Base library used to create code generation packages.

Downloads

14

Readme

Build Status NPM version

Introduction

src-gen is a library used to create code generation packages. src-gen is heavily influenced by gulp, and takes advantage of node-streams.

Generally speaking, globs are submitted to src-gen functions that target a set of files in a template directory. Those files are then processed, or copied, and output into a target directory.

In practice most files in a template are pass-through copies of files in the source directory, but some files are also templated via embedded JS as provided by Lodash templating. By default a file with a .ftl extensions is processed as template and the resulting output is placed in the target directory in a file of the same name without the .ftl extension. So a file source/package.json.ftl in the source directory is process and output into target/package.json.

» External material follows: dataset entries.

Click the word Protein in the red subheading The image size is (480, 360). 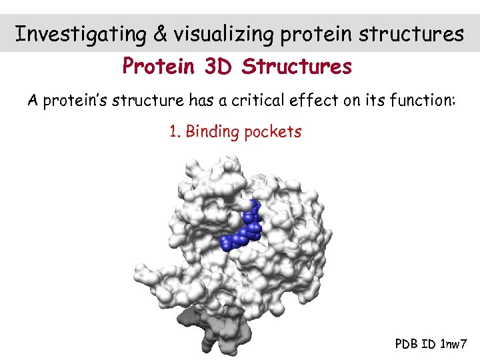coord(157,67)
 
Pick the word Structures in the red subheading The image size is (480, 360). coord(297,67)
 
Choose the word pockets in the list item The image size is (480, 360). coord(273,132)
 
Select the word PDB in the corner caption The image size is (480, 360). coord(407,344)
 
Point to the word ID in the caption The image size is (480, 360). coord(429,344)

However, a source generation template isn't limited to embeded JS and copies. The full power of Node and NPM modules are also available. The idea though is to leverage processing streams based on globs, and process each file.

Here is some good reading material on Gulp streams: gulpy, gulp-vision.

Overview

The idea behind this src-gen is to help easily create new templates for code generation tasks. I've used the lib to create procs, new-npms, static nginx sites, even pom.xml based maven java projects.

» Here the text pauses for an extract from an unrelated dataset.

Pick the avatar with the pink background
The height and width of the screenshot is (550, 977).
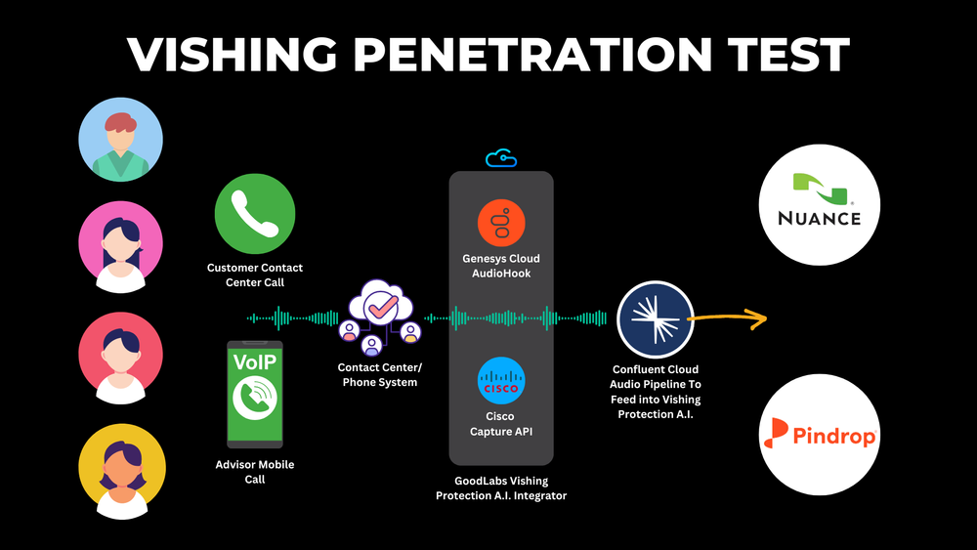pos(119,246)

Additionally, there is a command line that executes src-gen templates. Link forth-coming.

Installation

%> npm install src-gen --save

Usage

src-gen is geared around globs and pipes, just like gulp. So, given a directory structure like this:

new-npm
├── gitignore
├── index.js.ftl
├── license
├── package.json
├── readme.md
├── src
│   └── FirstClass.coffee.ftl
├── tests
│   ├── lib
│   │   └── globals.coffee
│   └── src
│       └── FirstTest.coffee.ftl
└── travis.yml

Produced via: (M-1 M-! tree --noreport files/source/test1/new-npm)

Then we can merge a number of processing commands. The code below shows how this might be done in coffee. First the rungen function is created which takes an options object with the source, target, name, etc. With opts src-gen is initialized. It will use the source directory as cwd while creating streams for processing files, and then target as the dest() of the output streams. These are concepts from gulp in general, but really they are the interface to vinyl-fs.

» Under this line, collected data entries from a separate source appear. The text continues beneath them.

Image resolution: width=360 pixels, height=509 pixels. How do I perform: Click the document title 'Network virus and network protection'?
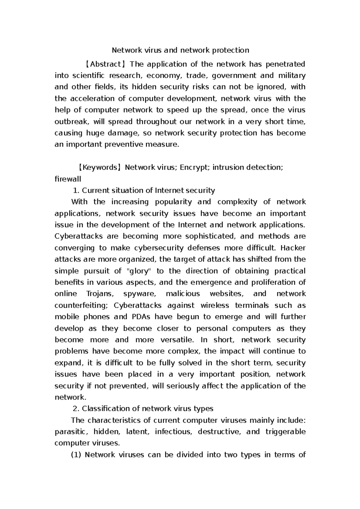click(x=180, y=50)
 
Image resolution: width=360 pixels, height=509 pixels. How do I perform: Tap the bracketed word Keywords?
click(x=100, y=167)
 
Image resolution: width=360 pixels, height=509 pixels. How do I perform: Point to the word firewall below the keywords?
click(x=68, y=179)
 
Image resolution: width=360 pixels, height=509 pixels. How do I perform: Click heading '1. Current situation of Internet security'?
click(x=144, y=190)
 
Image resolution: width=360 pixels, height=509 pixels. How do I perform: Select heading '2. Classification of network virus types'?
click(x=143, y=409)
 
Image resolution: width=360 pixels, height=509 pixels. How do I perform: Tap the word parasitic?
click(x=71, y=432)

  rungen = (opts, done) ->
    # Alias of project name as derived from directory.
	# May need to sanitize name to make it a proper symbol.
	opts.symbol = opts.name.replace('-', '')
    { copy, gen, to, toJson, packageFile, run, file } = require('src-gen')(opts)
    gen(
      copy('**/*.coffee', 'license', 'readme.md', 'travis.yml')
	  file('package.json', toJson(packageFile(opts)))
	  to('gitignore', '.gitignore')
	  to('src/FirstClass.coffee.ftl', "#{opts.name}.coffee")
	  to('tests/src/FirstTest.coffee.ftl', "#{opts.name}-tests.coffee")
	  to('index.js.ftl', 'index.js')
	)
	.on('end', (err) ->
	  if !err? and !opts.$isTesting
	    run(
		  'npm install coffee-script lodash nject moment --save'
		  'npm install mocha chai gulp --save-dev'
		  'git init'
		  "chmod +x #{opts.entryPoint}"
		  'npm test'
        )(done)
	  else
	    done()
	)

License

See license file.

The use and distribution terms for this software are covered by the Eclipse Public License 1.0, which can be found in the file 'license' at the root of this distribution. By using this software in any fashion, you are agreeing to be bound by the terms of this license. You must not remove this notice, or any other, from this software.